Problem to solve: Give back exactly the lines starting at the one with "Task: Toggle the" and ending at the last line of the data below. Pictures are not part of the copy.

── Provided records ──

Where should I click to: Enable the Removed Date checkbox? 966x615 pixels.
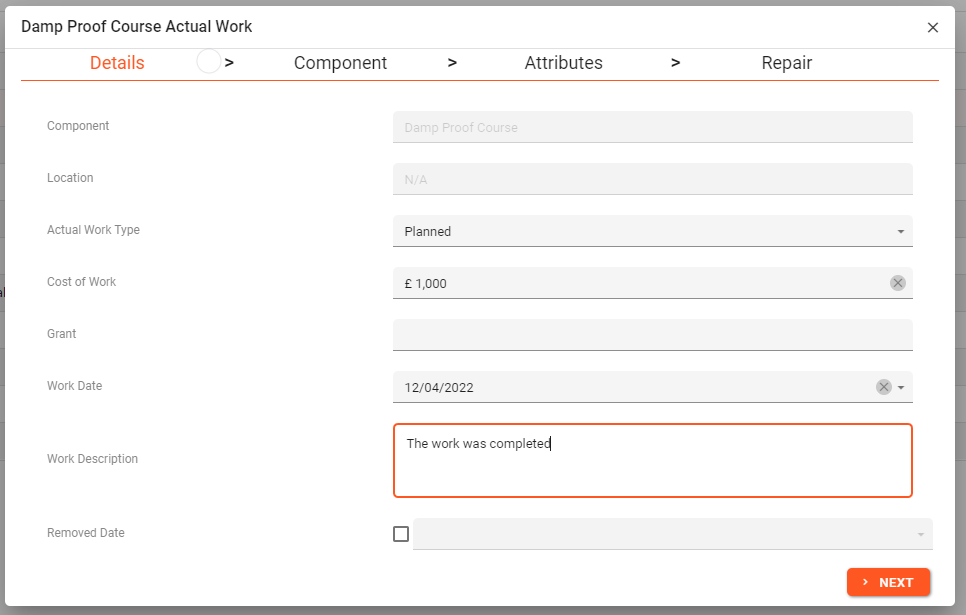tap(401, 534)
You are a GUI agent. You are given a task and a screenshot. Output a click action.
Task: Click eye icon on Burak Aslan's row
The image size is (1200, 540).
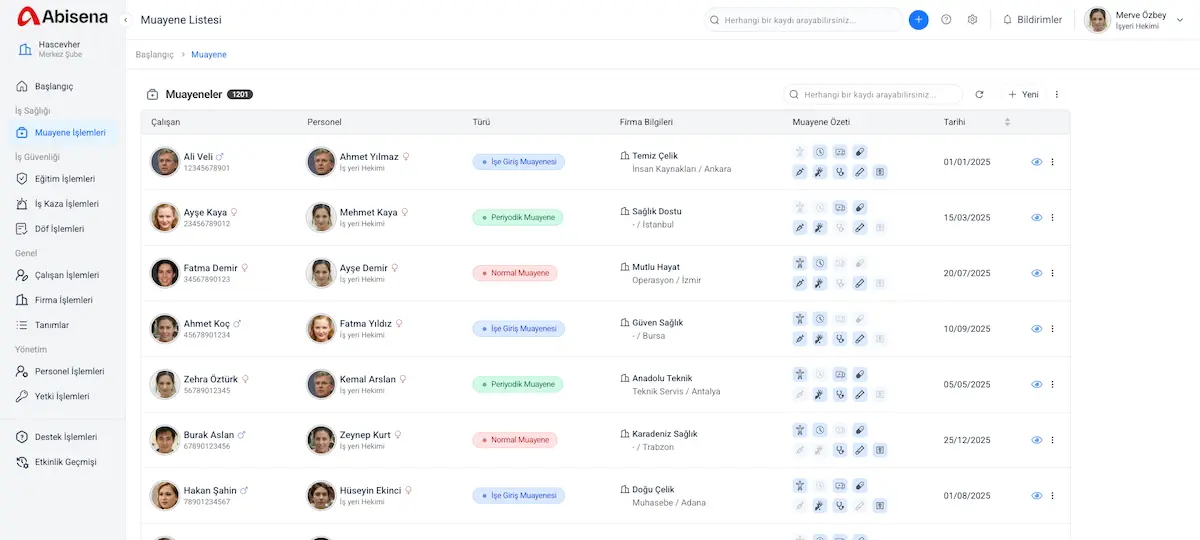click(x=1037, y=440)
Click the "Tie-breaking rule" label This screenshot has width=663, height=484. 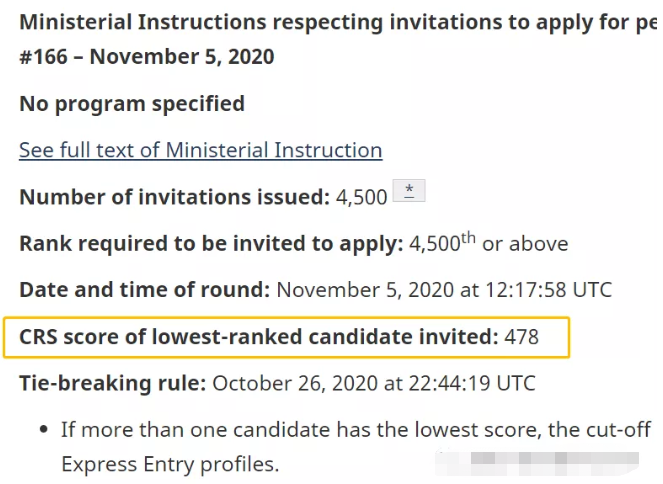[x=112, y=383]
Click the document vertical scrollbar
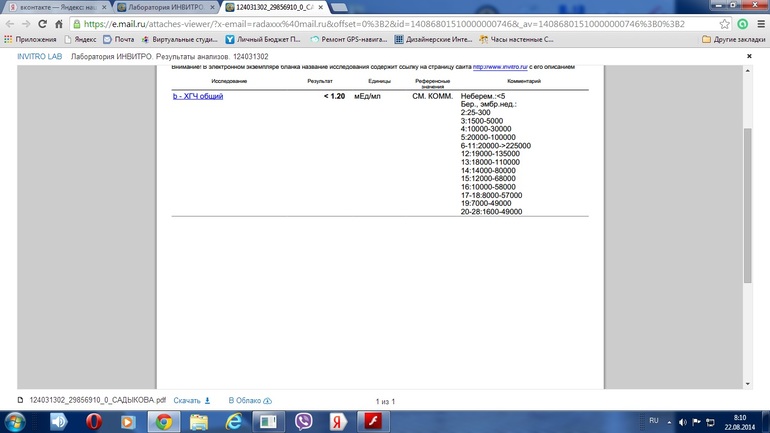The image size is (770, 433). 748,200
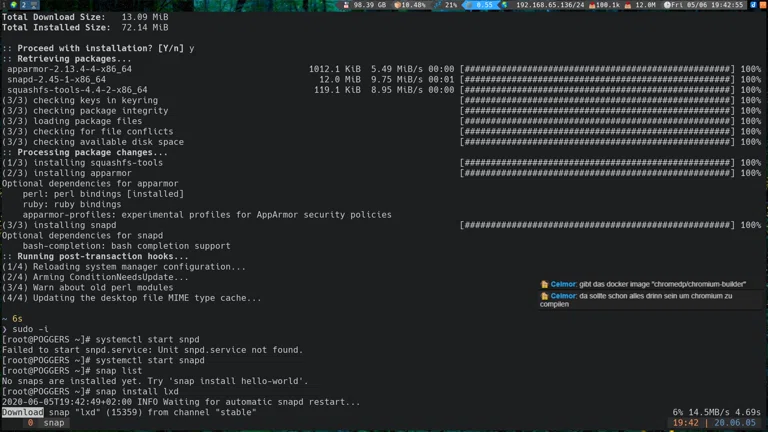The width and height of the screenshot is (768, 432).
Task: Open the clock showing Fri 05/06 19:42:55
Action: 708,5
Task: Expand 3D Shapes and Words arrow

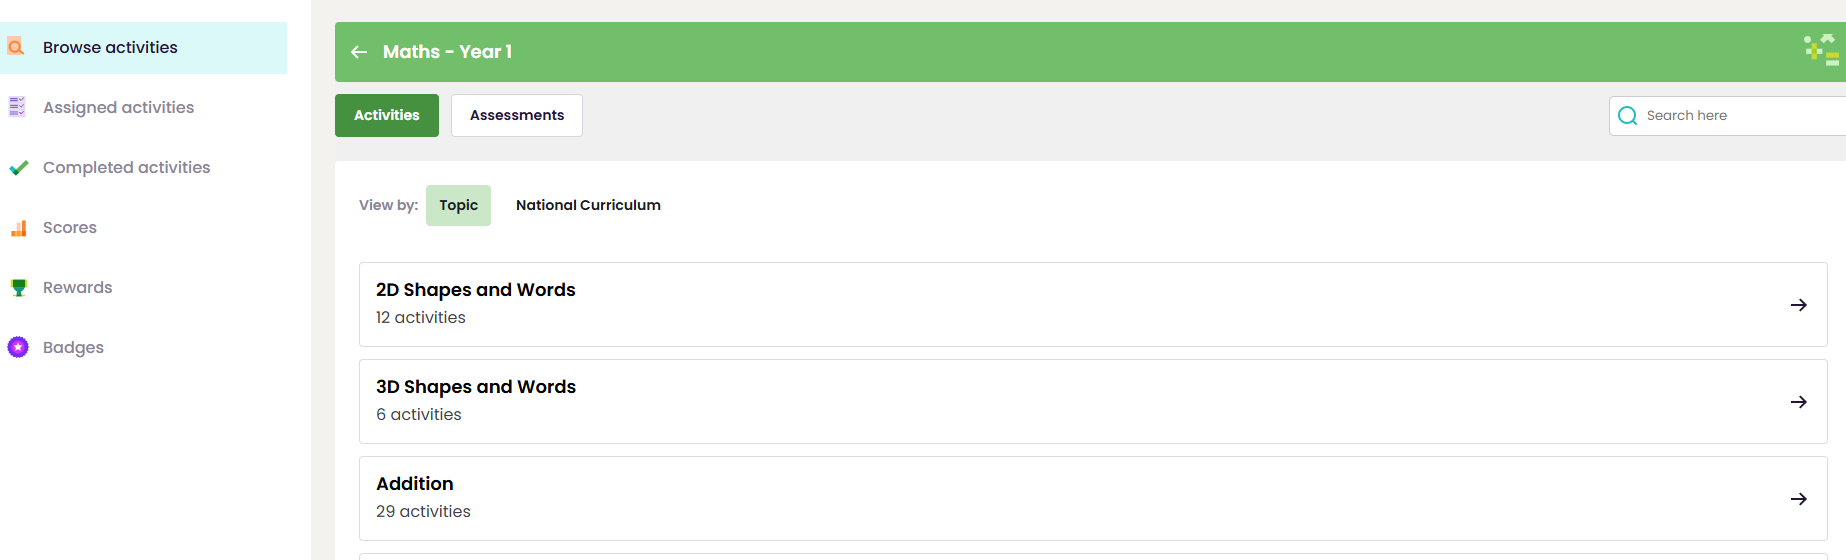Action: pos(1798,402)
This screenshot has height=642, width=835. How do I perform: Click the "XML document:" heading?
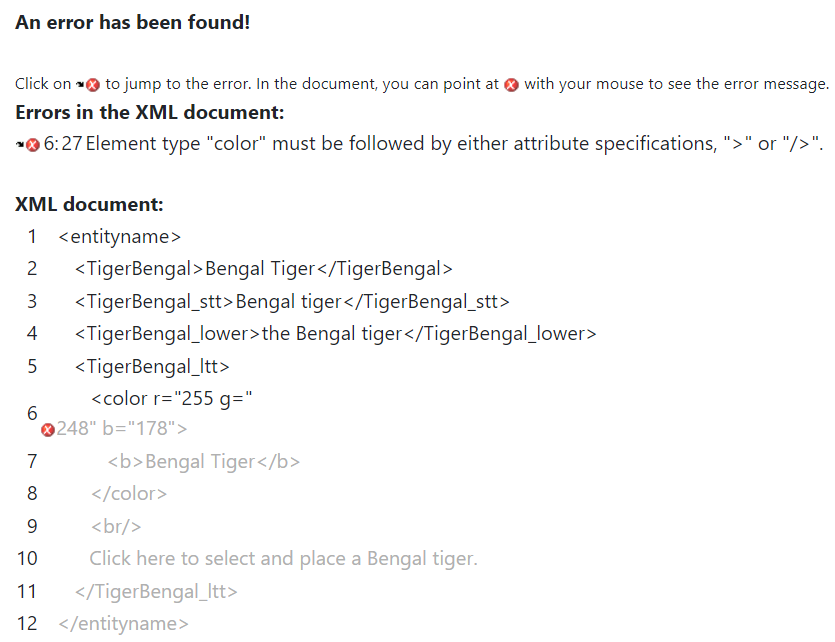89,205
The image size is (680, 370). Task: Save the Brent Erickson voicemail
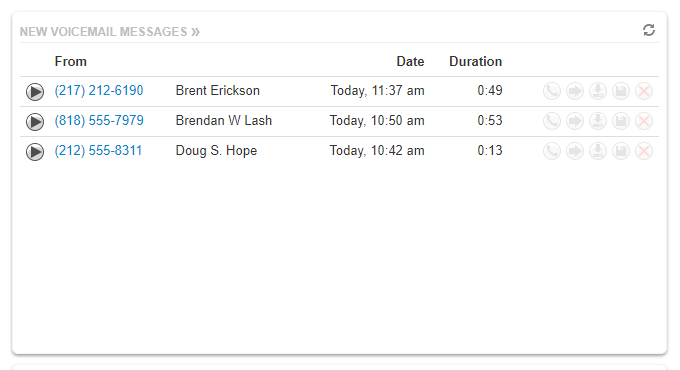pos(621,91)
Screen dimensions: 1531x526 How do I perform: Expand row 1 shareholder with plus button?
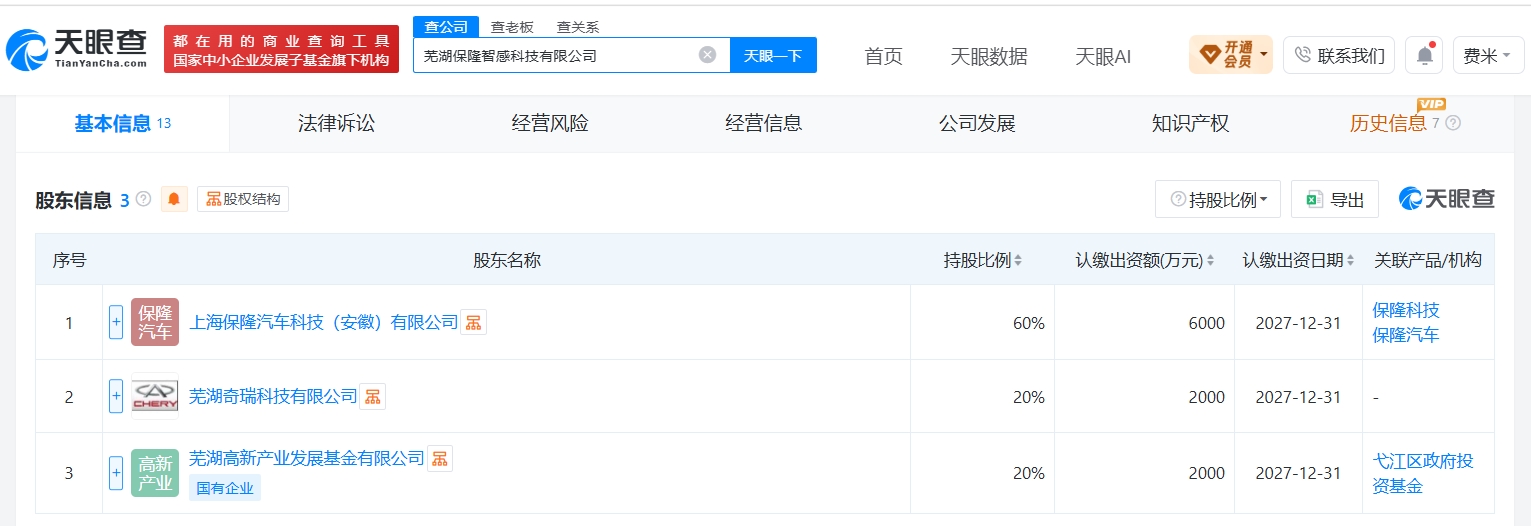116,322
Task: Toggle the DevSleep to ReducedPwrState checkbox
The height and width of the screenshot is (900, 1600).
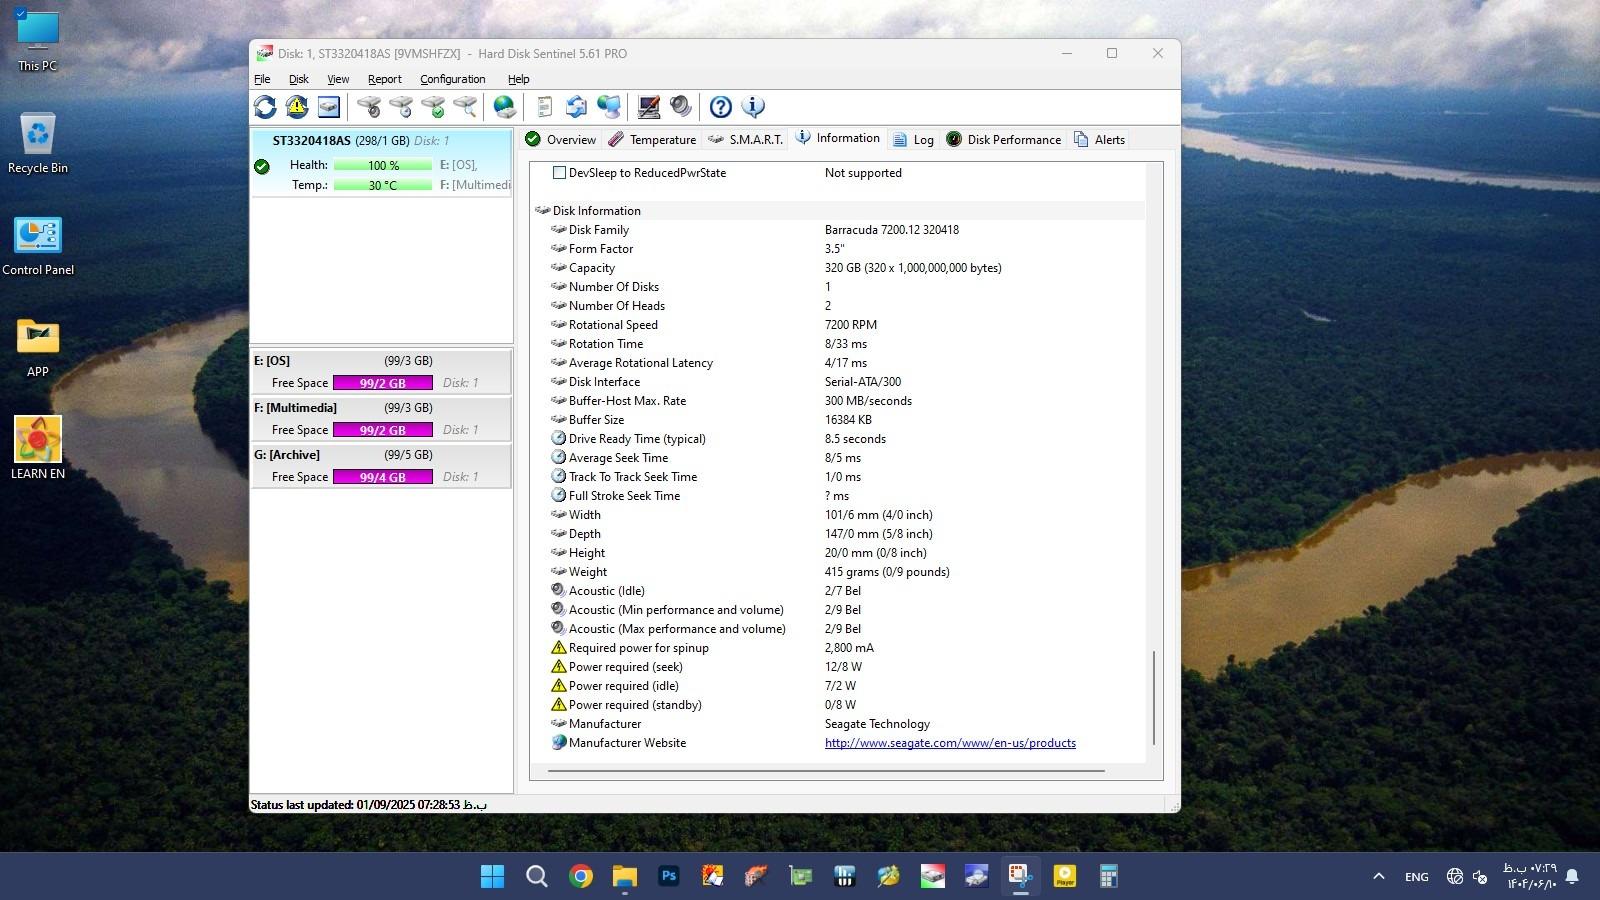Action: 560,173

───

Answer:
Task: Toggle the DevSleep to ReducedPwrState checkbox
The height and width of the screenshot is (900, 1600).
Action: 560,173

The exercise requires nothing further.